Level 3: Application

Application involves using what we know to solve problems. In machine learning, this ranges from solving basic coding problems to tackling complex projects. Applying knowledge might mean implementing a linear regression model, experimenting with different data-cleaning techniques, or practicing coding challenges that require a mix of data structures and algorithms. Each problem we tackle builds a bridge between our theoretical knowledge and real-world skills.

Simple applications tend to require one ML concept or domain. Solving complex ML problems often, in my experience, requires one to draw on multiple ML domains: data, cloud native applications, modeling, infrastructure, and user understanding. An example of this is the LLM. LLM combines several key ML technologies: transformer architecture for natural language abilities, reinforcement learning for alignment, supervised/unsupervised learning for instruction tuning, and large scale distributed training and inferencing optimizations.

Let’s assume we have fine tune an image classification model with transformers. One way to boost performance is to increase the size of the model. This often requires one to scale training across multiple GPUs or machines, making the most of available processing resources. Another way to improve the model is by using more training data, which may require for efficient data loading and parallel processing, commonly done with Spark pipelines. However, these pipelines can slow down iteration speeds due to feature iteration loops and the scala/java/python/framework development tax. To deploy the model at scale, it’s crucial to ensure it runs reliably and uses resources efficiently. We may also need to address differences between online and offline environments, like feature and codebase variations. Finally, deployed models must be monitored for issues, which require investigating the data, model, app, or infrastructure stack.

Level 4: Analysis

Analysis requires us to compare, contrast, and identify relationships. In machine learning, this might look like evaluating different algorithms, model architectures, or data-preprocessing methods. Tools like Venn diagrams, summaries, and comparison tables help visualize these relationships and deepen our understanding. We have to think critically about each component and its role within a set of constraints. Which algorithm families should we explore for this domain problem? What component should we do offline or online dependencies?

Level 5: Evaluation

Evaluation asks us to think critically and prioritize. We start asking questions like “Why does this approach work best?” or “How can we improve it?” By prioritizing, we build decision-making skills, which become essential for real-world applications. For example, in machine learning, we might evaluate and justify a choice between model interpretability and accuracy, deciding which holds more value for the specific problem. Creating mind maps and questioning assumptions can help us refine these evaluative skills.

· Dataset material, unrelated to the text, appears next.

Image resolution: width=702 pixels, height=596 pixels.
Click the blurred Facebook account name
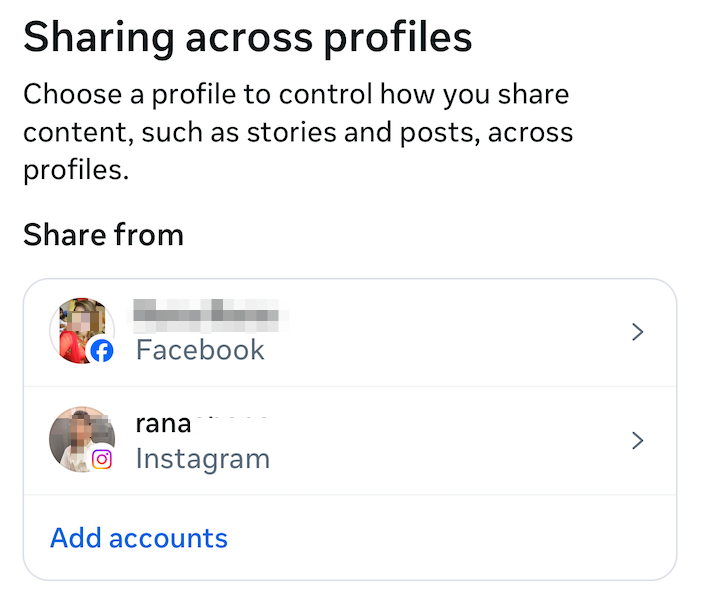[211, 314]
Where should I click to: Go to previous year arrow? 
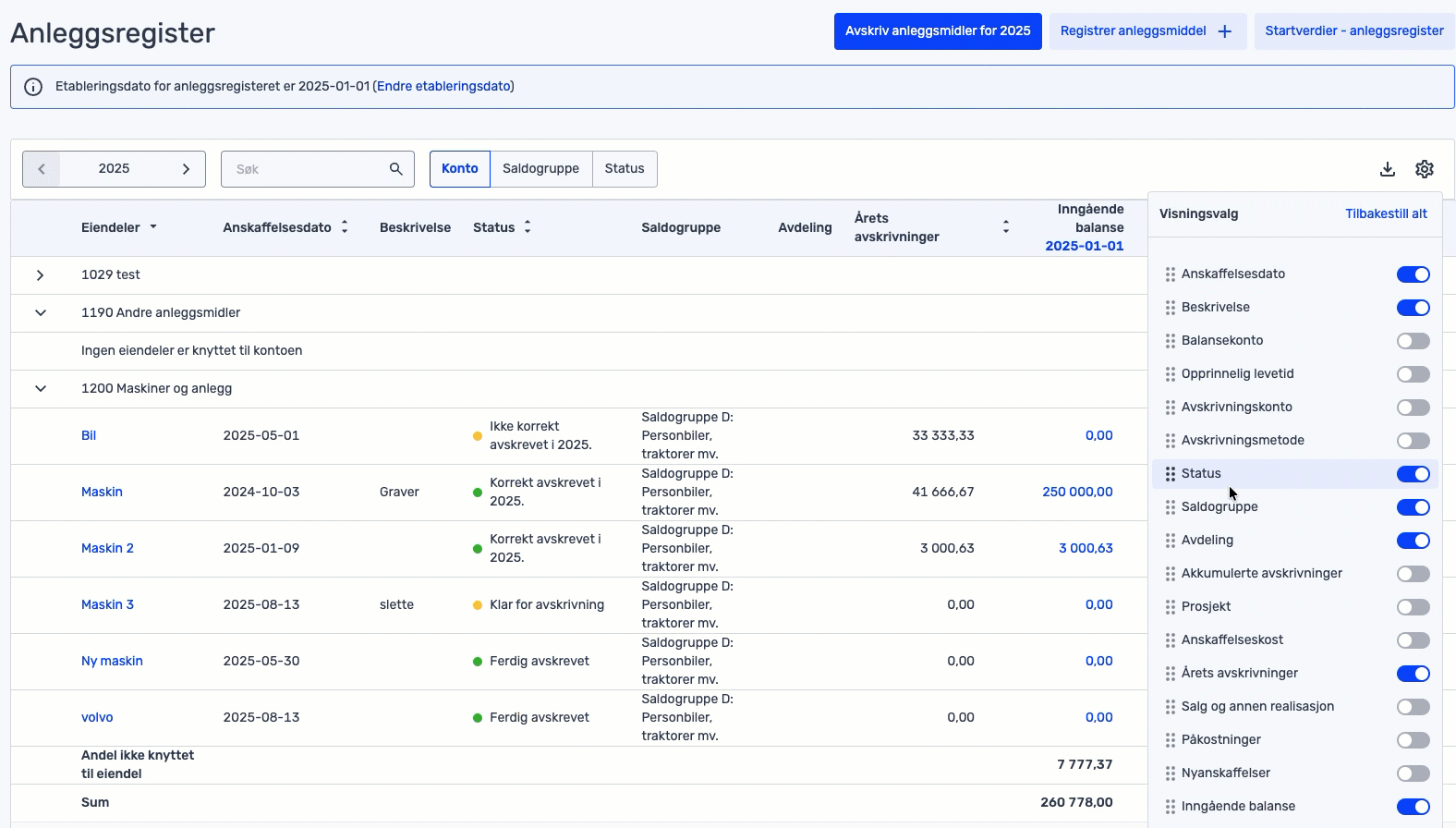click(42, 169)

In my experience across various projects, effective prioritization often depends on the project stage. For greenfield projects, it’s crucial to focus on rapid prototyping, gathering stakeholder/user feedbacks, validating hypotheses, and extracting quick insights. For mature projects, priorities shift to defining optimization metrics that closely reflect business goals and building ML code infrastructure that maximize scalability, reliability, maintainability, and high iteration speed.

Level 6: Creation

The highest level, creation, means generating something new—whether it’s a hypothesis, a novel solution, or an innovative model. In machine learning, this could involve designing new algorithms, hypothesizing methods to handle unusual data, or even identifying gaps in existing solutions. At this stage, we become active contributors, moving from consumers of knowledge to creators and innovators. Examples of this are paper submission to technical conferences or patents.

Conclusion

Bloom’s taxonomy offers an effective method for assessing the value of knowledge. By cultivating intentions and skills at level 3 and above, we can enhance our capabilities in learning, problem-solving, and decision-making.